610051 N.B. Inc. is owned by Michele Delisle, who owns 26,252 shares of Anticus, which represents less than 5% of Anticus’ total issued and outstanding shares. A finders fee of up to 1,500,000 common shares may be payable to 610051 N.B. Inc., no shares have been issued as of the date of this report.
Pursuant to the Agreement, the shareholders of Deltacrypt will receive such number of common shares of Anticus as to equal approximately 66.6% of the shares of Anticus’ common stock as calculated after such issuance. The agreement is contingent upon Anticus providing a minimum of $750,000 of additional capital. Anticus is obligated to reduce all of its debts and liabilities to a maximum of $25,000 prior to completion of the acquisition of Deltacrypt. The acquisition is subject to the approval by the shareholders of both Deltacrypt and Anticus. As part of the acquisition, Anticus will change its name to “Deltacrypt Inc.” or a similar name to reflect the new business of Anticus following the acquisition. Anticus will expand its board of directors to five (5).
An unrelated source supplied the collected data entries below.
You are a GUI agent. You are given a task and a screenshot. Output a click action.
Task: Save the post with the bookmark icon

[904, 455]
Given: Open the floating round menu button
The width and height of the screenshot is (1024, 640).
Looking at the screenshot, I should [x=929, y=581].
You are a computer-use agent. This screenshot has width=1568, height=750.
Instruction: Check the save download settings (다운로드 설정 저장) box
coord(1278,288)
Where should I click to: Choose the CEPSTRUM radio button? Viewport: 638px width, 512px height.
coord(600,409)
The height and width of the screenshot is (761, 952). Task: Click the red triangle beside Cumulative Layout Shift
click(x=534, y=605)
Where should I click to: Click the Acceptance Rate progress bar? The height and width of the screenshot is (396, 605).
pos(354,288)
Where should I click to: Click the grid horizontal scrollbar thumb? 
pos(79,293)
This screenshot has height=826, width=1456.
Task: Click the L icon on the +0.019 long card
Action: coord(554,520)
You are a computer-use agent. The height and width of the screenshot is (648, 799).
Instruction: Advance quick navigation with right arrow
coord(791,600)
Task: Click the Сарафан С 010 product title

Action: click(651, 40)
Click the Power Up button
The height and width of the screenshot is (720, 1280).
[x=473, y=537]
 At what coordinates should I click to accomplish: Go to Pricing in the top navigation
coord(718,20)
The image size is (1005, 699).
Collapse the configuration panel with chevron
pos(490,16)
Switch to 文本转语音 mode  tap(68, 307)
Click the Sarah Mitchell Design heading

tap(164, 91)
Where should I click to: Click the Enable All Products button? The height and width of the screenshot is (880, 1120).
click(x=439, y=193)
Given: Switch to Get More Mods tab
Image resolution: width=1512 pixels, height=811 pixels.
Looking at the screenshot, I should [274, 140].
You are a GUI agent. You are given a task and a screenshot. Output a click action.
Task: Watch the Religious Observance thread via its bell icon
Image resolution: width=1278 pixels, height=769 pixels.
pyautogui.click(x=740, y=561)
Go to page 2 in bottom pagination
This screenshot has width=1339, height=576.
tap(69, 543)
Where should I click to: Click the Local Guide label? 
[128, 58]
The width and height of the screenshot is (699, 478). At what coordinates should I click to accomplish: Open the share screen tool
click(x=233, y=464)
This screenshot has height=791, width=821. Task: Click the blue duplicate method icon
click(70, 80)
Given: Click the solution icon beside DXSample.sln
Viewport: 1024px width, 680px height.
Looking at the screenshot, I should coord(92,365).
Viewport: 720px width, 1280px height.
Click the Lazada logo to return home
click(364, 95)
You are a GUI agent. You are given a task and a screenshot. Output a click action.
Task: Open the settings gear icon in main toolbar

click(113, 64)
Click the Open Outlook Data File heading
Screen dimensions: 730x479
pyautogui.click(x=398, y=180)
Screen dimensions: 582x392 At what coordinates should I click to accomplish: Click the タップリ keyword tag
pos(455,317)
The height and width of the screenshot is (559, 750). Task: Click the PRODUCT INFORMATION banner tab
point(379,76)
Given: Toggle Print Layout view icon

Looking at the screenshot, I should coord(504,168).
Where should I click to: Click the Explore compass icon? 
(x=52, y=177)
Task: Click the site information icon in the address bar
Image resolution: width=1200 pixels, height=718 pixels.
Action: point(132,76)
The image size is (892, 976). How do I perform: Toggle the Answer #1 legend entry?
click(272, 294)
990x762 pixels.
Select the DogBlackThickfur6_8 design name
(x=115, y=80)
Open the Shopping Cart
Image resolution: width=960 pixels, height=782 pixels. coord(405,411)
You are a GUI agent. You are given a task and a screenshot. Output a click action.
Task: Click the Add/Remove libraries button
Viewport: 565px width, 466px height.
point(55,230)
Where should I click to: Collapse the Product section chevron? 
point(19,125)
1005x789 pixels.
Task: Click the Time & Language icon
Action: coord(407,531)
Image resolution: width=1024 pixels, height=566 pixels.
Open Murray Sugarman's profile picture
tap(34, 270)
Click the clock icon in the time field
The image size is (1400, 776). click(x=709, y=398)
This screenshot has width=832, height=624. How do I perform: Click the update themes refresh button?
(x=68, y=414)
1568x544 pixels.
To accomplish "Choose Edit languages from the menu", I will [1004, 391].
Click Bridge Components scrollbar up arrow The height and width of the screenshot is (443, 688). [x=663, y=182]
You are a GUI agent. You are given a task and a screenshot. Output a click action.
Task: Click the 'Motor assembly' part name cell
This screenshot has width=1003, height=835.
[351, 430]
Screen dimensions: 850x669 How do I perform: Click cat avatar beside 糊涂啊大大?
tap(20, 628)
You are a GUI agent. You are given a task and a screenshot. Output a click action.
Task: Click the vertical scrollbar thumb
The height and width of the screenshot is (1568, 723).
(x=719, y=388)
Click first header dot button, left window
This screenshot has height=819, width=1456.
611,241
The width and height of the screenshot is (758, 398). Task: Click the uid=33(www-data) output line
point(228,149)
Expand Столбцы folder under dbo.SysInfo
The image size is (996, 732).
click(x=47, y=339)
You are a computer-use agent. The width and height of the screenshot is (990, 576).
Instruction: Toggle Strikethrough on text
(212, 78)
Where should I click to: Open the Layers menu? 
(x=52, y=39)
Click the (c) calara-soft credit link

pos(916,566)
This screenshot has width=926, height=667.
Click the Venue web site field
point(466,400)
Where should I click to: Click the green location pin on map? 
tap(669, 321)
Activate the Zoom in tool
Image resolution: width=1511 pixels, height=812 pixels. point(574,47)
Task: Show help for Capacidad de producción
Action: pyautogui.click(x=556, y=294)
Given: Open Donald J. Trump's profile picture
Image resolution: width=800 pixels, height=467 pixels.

On September 8, 2005 Anticus and Deltacrypt modified the prior agreement to include an additional condition requiring the acquirer (Anticus or 610051 N.B) to advance Deltacrypt an estimated $27,000 CDN per month from August 1, 2005 to fund Deltacrypt operations until full completion of the merger. All funds advanced are to be applied to the condition requiring Anticus to provide a minimum of $750,000 of available capital to Deltacrypt at the close of the merger.
Anticus and Deltacrypt are continuing efforts to completing a definitive agreement based on the rights acquired in the agreement with 610051 N.B. Inc.
Section 9 – Financial Statements and Exhibits
Item 9.01 – Financial Statements and Exhibits
(a) Within 71 days from the required filing date of the original Form 8-K, Anticus will file an amendment to this Form 8-K and include as exhibits the audited financial statements of Deltacrypt and any applicable interim financial statements. Anticus will also file pro forma financial information showing the affects of the acquisition of Deltacrypt.
SIGNATURES
Pursuant to the requirements of the Securities Exchange Act of 1934, the Registrant has duly caused this report to be signed on its behalf by the undersigned hereunto duly authorized.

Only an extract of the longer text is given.